Isabella was rescued by the head groom who berated Antonio the whole way there and back on the idiocy of such an adventure and the impropriety. Antonio took the scolding because the joy of the intimate moment was the best reward, the memory of which could never be taken from him.
Upon their return, Isabella was whisked away to her rooms and he returned to the stables. The young maid servants who continued to smile and wave at him had, somehow, lost their luster when compared to the prized jewel. Life returned to its normal rhythm.
After a week of convalescence, she reappeared, unannounced, a perfect silhouette, at the doorway to the stables. Seeing his surprise, she demanded that he accompany her again. He knew it was madness, but he was powerless to resist. He made her promise that she would not take such risks again and inquired about a chaperone. She downplayed the notion with a laugh saying that she had told her maid she would be with a stable boy and that the idea of danger or compromise with a servant was so foreign that the maid had found the arrangement acceptable. Her eyebrow arched on one side. and her lips matched it in an enticing invitation. He could not have denied her had he tried.
And so began an addicting habit. Most mornings they would ride and then let the horses graze and sit among the wild flowers and talk of their hopes and dreams. It was startling to both that they could be from such different spheres and yet have so much in common.
Over time, the very air would hum with attraction, and he trembled for fear that he would make a mistake, crossing an unseen line that would shatter forever the idyllic rhythm of this illicit paradise.

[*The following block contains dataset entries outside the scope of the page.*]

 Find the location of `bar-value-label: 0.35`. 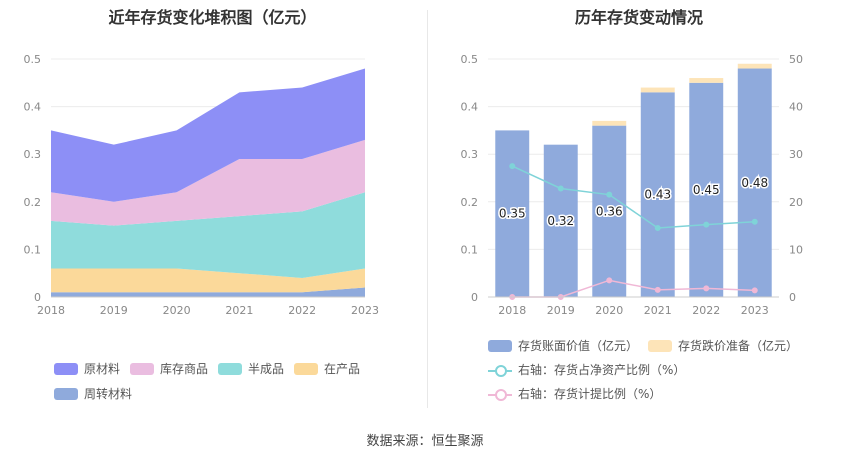

bar-value-label: 0.35 is located at coordinates (512, 214).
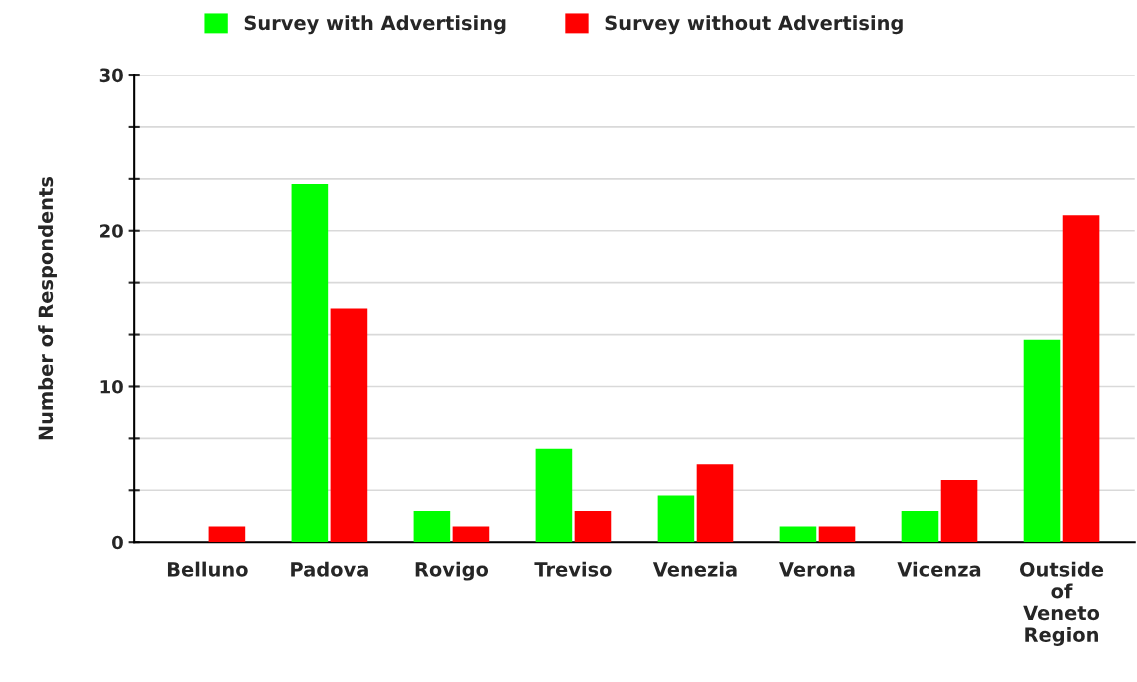  Describe the element at coordinates (754, 25) in the screenshot. I see `legend-label: Survey without Advertising` at that location.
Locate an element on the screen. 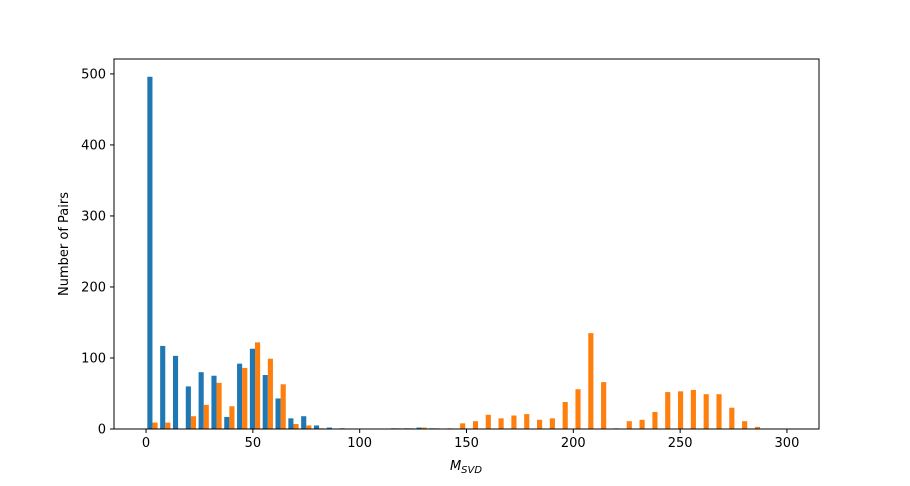  y-tick-label: 300 is located at coordinates (94, 216).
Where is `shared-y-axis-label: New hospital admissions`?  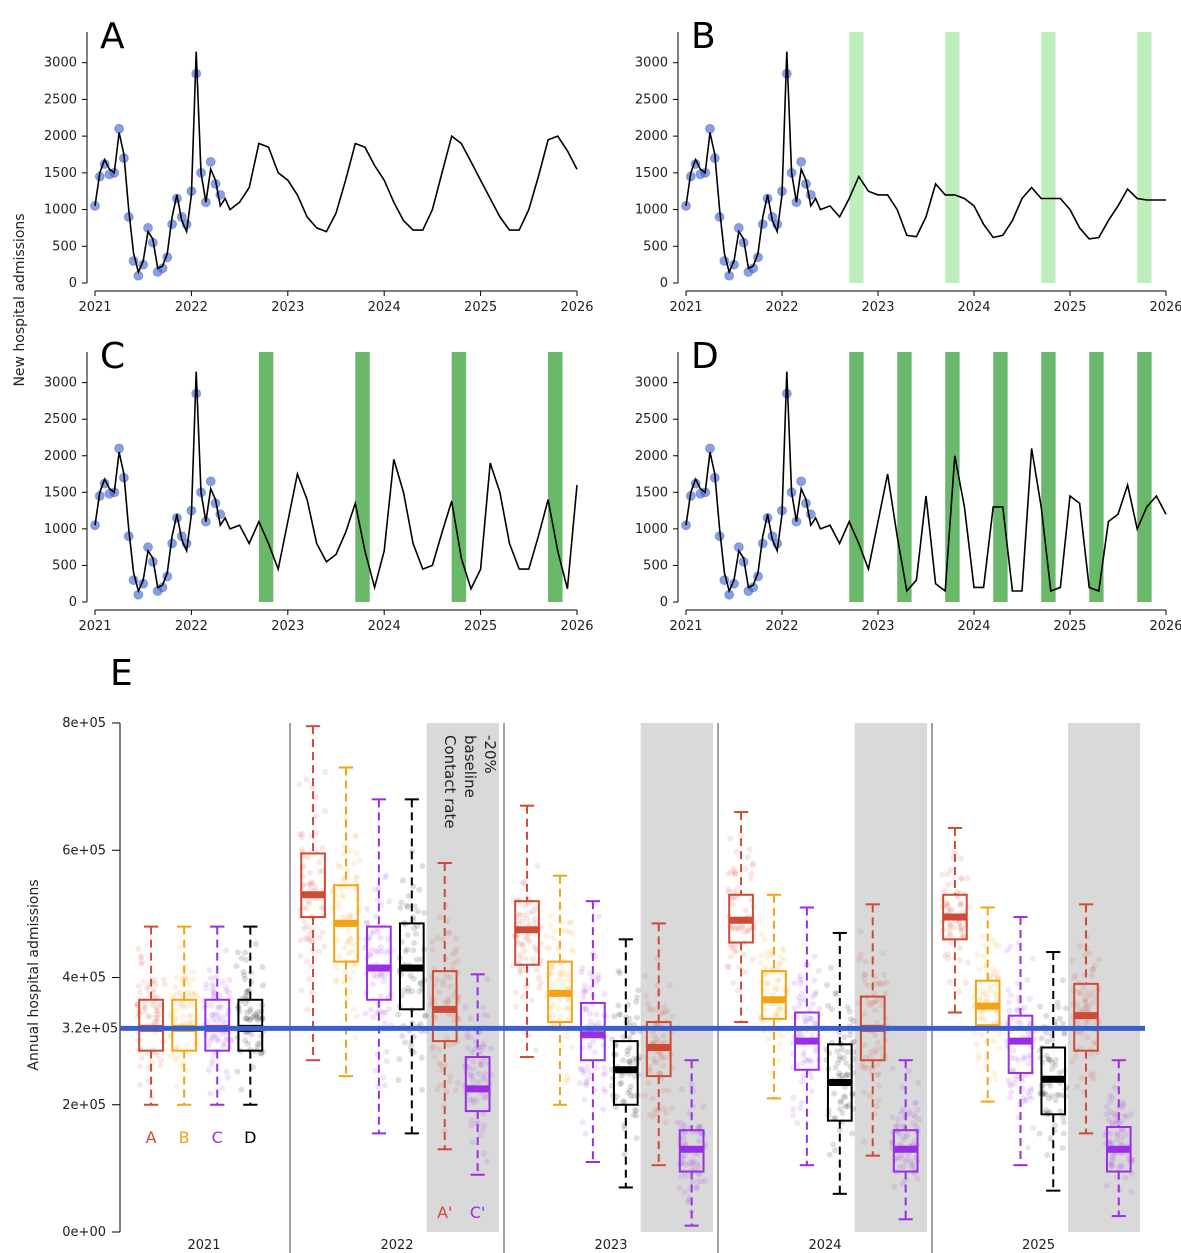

Then came that fateful day that he had held her a fraction too long as he helped her dismount and the gravitational pull, which began with man in the Garden of Eden, inevitably drew them together, their lips had touched, and they were never the same again.
Passion had ignited their relationship, but the recklessness of stealing private moments and the need for subterfuge fueled it. Stolen moments, charged looks, desperate kisses. Two young, unbridled, vital humans thrown together by circumstance and kept together by a reckless disregard for standards and a lack of supervision. Once the forbidden fruit had been tasted, there was no going back, so sweet and addictive was its savor.
He well remembered the day when she had boldly declared that she loved him. It was a moment never to be forgotten and, indeed, it had spoiled all other romances for him.
The day she came to inform him of her immediate departure and order that he be gone when she returned came as unexpectedly as a bolt of lightning. He raged, demanding an explanation; she waited in silence for his anger to dissipate and then quietly but firmly insisted that he leave. She would entertain no debate on the subject and left as abruptly as she had arrived.
He had sunk to the stable floor in shocked despair and confusion, and after a restless night of questioning, his depression and heartbreak had turned to sadness at the age-old class distinctions that he blamed for the savage end to their affair. His pride was bruised and beaten, his heart in pieces, but he realized that he would never stop loving her and that she was right. He had to leave. He left before dawn, never to return.
Now to learn that she had borne his child! He had never suspected, not once.